→ **What the task requires**
Reproduce every one of the items below word for word, leaving out the pictures.

Stored data entries:

..............................

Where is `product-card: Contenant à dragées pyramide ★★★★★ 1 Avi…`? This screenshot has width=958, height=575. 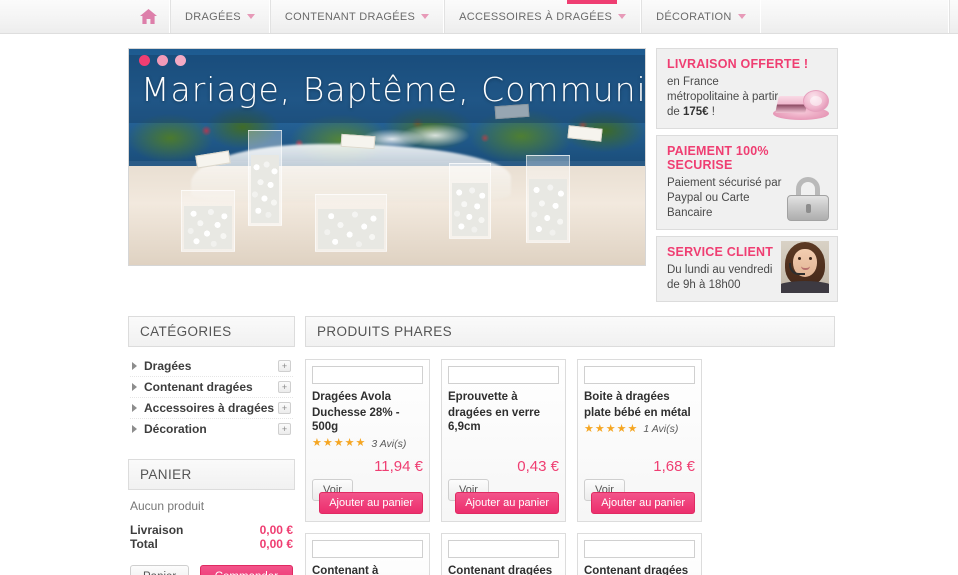
product-card: Contenant à dragées pyramide ★★★★★ 1 Avi… is located at coordinates (368, 554).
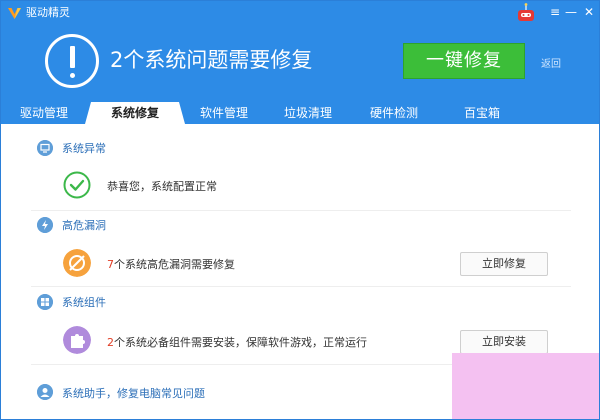  What do you see at coordinates (589, 12) in the screenshot?
I see `close-icon: ✕` at bounding box center [589, 12].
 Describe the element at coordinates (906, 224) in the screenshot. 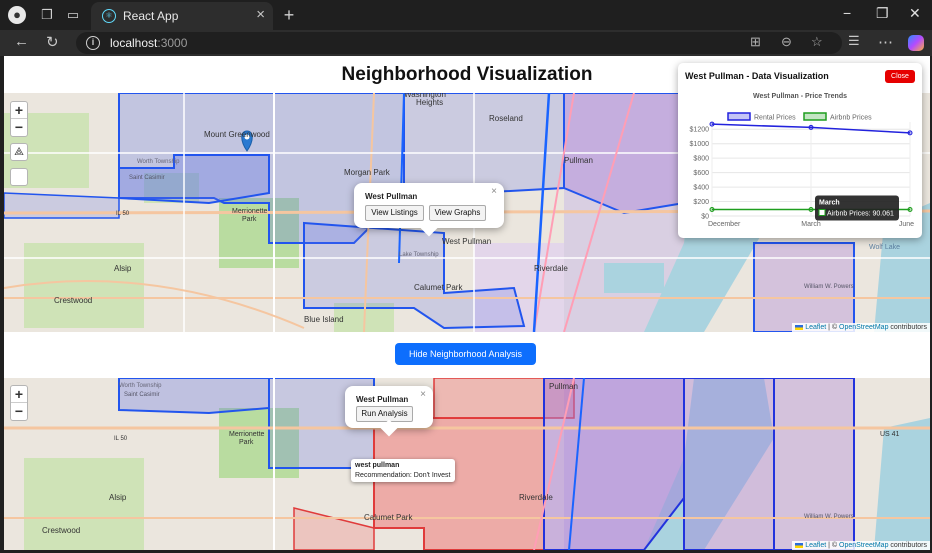

I see `x-tick-label-2: June` at that location.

..............................

→ **Exercise result**
Where is `product-card: Contenant à dragées pyramide ★★★★★ 1 Avi…`? This screenshot has width=958, height=575. 
product-card: Contenant à dragées pyramide ★★★★★ 1 Avi… is located at coordinates (368, 554).
  What do you see at coordinates (589, 12) in the screenshot?
I see `close-icon: ✕` at bounding box center [589, 12].
 Describe the element at coordinates (906, 224) in the screenshot. 

I see `x-tick-label-2: June` at that location.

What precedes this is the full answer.